Collected data entries:
※ ※ ※
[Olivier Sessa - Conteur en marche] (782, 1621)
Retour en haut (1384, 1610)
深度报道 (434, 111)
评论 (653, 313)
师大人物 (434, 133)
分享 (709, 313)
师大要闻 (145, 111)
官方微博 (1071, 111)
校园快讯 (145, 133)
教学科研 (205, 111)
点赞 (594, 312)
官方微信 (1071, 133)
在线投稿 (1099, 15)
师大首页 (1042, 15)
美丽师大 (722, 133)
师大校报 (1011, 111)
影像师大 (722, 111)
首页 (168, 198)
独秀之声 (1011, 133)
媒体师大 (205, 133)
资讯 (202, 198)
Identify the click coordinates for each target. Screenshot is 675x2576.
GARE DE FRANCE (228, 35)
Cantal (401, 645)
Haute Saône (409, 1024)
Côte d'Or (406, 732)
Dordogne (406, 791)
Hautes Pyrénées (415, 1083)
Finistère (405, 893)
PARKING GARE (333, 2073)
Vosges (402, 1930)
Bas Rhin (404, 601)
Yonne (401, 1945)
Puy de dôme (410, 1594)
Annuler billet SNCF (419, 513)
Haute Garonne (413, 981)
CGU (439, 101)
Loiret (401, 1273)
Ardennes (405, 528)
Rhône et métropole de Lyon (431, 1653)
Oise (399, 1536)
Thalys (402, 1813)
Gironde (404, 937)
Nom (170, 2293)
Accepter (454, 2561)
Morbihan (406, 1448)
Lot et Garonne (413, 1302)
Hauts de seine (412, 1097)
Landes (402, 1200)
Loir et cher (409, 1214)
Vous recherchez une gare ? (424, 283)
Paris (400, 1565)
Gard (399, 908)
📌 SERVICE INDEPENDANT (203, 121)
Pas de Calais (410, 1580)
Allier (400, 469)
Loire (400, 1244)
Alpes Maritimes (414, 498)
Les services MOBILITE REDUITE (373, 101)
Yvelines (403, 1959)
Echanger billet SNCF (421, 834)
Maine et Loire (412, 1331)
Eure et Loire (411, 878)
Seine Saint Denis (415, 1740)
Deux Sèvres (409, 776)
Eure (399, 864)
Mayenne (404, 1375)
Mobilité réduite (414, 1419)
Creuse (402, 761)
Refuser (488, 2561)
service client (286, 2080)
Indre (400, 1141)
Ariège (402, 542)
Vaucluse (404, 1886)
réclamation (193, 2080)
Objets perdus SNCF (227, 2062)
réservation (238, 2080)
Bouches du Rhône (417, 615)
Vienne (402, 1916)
※ ※ ※
__TASK DIRECTIONS__. Every line of the entries above that includes "SNCF" should be copied.

__SOLUTION TO THE PROBLEM__.
Annuler billet SNCF (419, 513)
Echanger billet SNCF (421, 834)
Objets perdus SNCF (227, 2062)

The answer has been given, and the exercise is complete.